The geometry of this press suits the problem PSG showed in Munich. If Havertz forces Donnarumma to play short to Marquinhos, and Saka or Leandro Trossard (depending on who starts on the right) presses Nuno Mendes or Hakimi on the first touch, the passing lane into Vitinha is covered by Ødegaard’s position. The question then becomes: can Marquinhos play through the press, or does he go long?

Against Bayern, the answer was long. And long balls from Marquinhos, under pressure, had a completion rate of 38 per cent in the second leg, according to StatsBomb’s event data. PSG’s aerial duel win rate in the defensive third was 41 per cent, seventh-worst among Champions League semi-finalists over the last five seasons. Havertz, at 6‘4” and Gabriel Magalhães at set pieces, give Arsenal a target the Bayern front line lacked.

The second vulnerability is more structural, and it lives on PSG’s right side. Enrique’s system asks Hakimi to tuck inside when the team has the ball, forming that back three.
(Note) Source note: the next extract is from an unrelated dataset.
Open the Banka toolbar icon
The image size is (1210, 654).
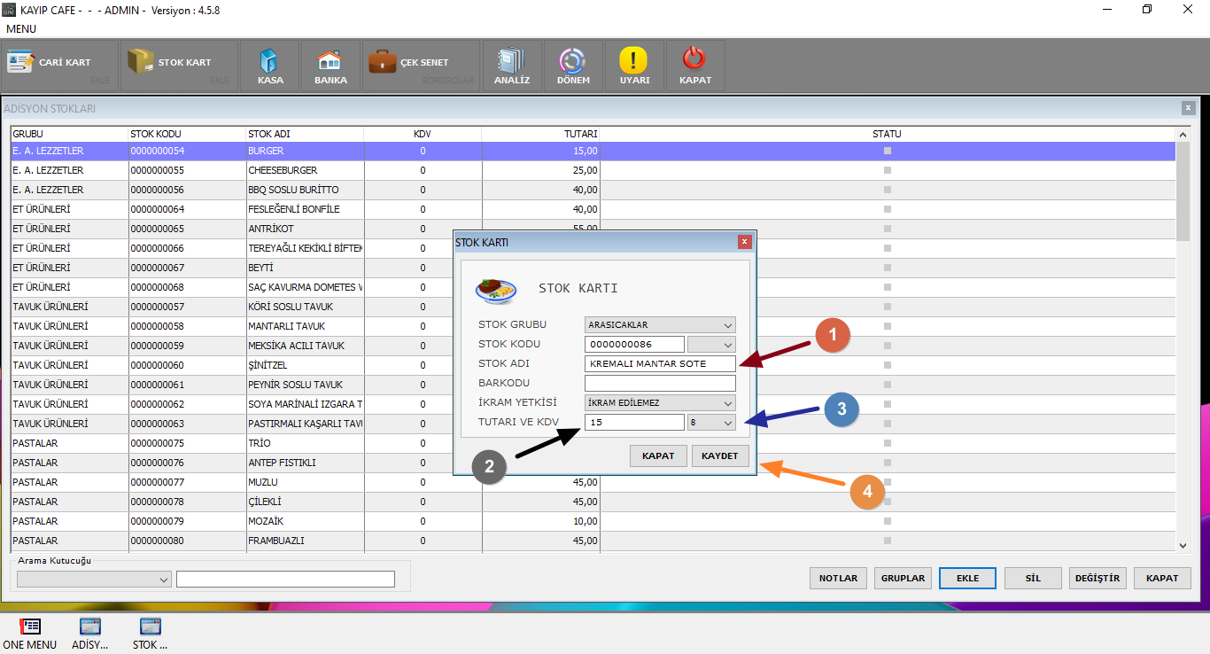click(x=330, y=62)
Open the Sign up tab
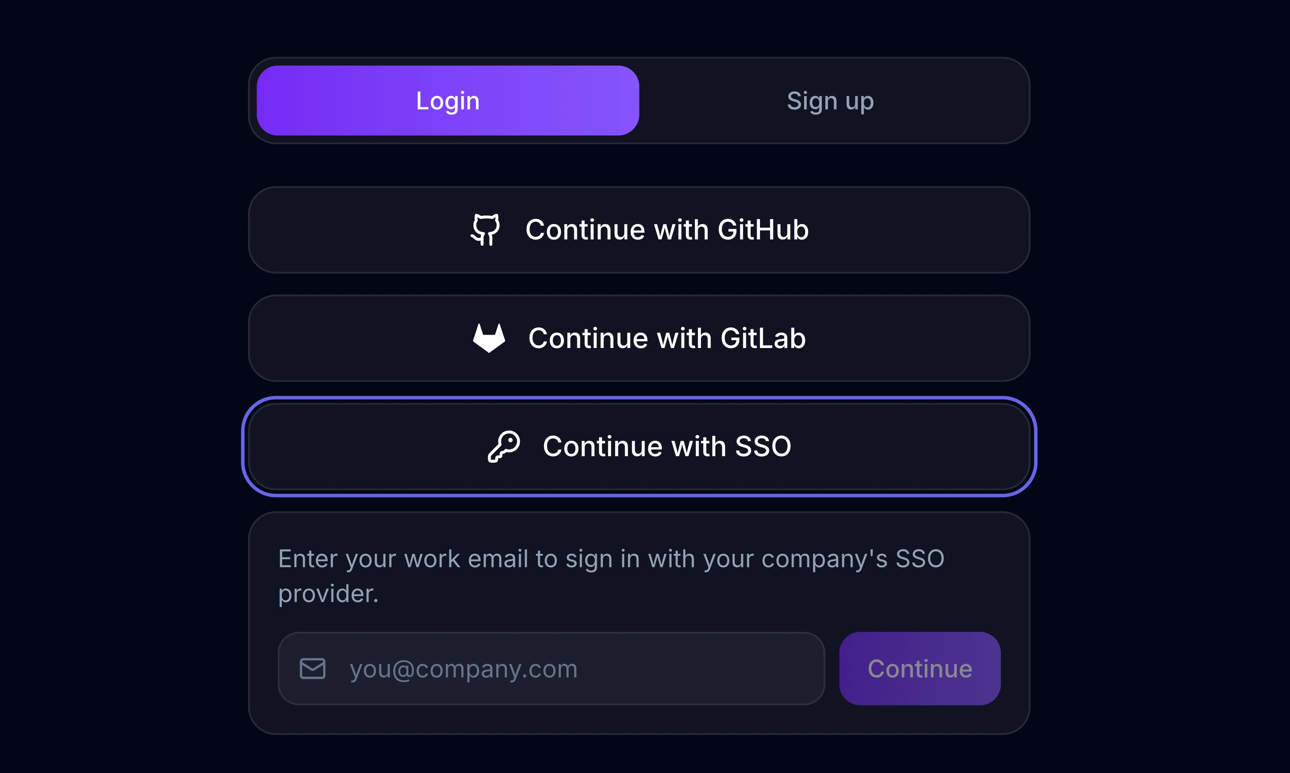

But Hakimi’s defensive recovery, when possession is lost, is slower than Nuno Mendes’s on the opposite flank. In the 34th minute of the second leg, Bayern won the ball in midfield. Serge Gnabry, who had held width on Bayern’s left all evening, received a switch pass with Hakimi 14 metres infield. Gnabry drove to the byline, cut back, and found Kane. The shot was blocked, but the pattern repeated twice more before half-time. Hakimi’s average recovery time on defensive transitions in the second leg was 4.2 seconds; the Champions League median for full-backs this season is 3.1.
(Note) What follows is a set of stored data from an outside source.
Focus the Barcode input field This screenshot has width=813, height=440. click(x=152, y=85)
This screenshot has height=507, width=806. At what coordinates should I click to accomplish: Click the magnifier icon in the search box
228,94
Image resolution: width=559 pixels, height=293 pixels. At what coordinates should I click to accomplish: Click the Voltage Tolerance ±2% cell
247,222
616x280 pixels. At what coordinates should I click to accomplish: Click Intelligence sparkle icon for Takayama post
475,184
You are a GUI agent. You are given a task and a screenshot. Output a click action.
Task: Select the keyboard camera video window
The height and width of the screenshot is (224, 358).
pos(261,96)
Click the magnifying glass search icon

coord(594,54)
Arsenal’s left side is where this becomes actionable. Gabriel Martinelli, if fit, or Leandro Trossard starting on the left, can exploit Hakimi’s positional indiscipline in the same way Gnabry did. The key is the trigger. Arteta’s team does not switch the ball as a default; they probe the right side through Saka and Ødegaard, draw the press, and then release the left winger on the counter-transition. The pass that unlocks it is Ødegaard’s diagonal from the right half-space to the left channel, a ball he has completed at a rate of 72 per cent this season in the Premier League, per StatsBomb.

The third and final crack is Donnarumma’s distribution. PSG’s goalkeeper attempted 14 long passes in the second leg. Six found a teammate. The other eight went to Bayern players, three of them in PSG’s defensive third. In a match where Arsenal’s press is functioning, those turnovers are the difference between a half-chance and a clear opportunity. Arteta will know this. Arsenal’s pressing structure is designed to force the goalkeeper long and then win the second ball in the opponent’s half. Their second-ball recovery rate in the Champions League this season is 54 per cent, the highest in the competition.

Enrique, for his part, will have solutions. His half-time adjustments in Munich, when he moved Dembélé wider and asked Zaïre-Emery to drop deeper to create a double pivot, were effective in possession if not in outcome. The question for Budapest is whether Enrique adjusts to Arsenal’s press before Arteta’s team finds the first goal. PSG’s record when conceding first in the Champions League this season is one win in five.

The constraint Arteta must solve before the final is different: what happens when PSG beat the press? If Vitinha receives in space, his progressive carry distance is 6.3 metres per possession, the highest among midfielders in the knockout rounds. If he turns, Dembélé’s movement between the lines creates the kind of chaos that Arsenal’s centre-back pairing, Gabriel and William Saliba, have rarely faced in the Premier League. Saliba’s one-on-one duel win rate is 74 per cent, but Dembélé does not attack in straight lines. He drifts, he feints, he changes the angle of attack three times before committing. The geometry of the final will be decided by whether Arsenal’s press arrives before Vitinha’s first touch, or after it.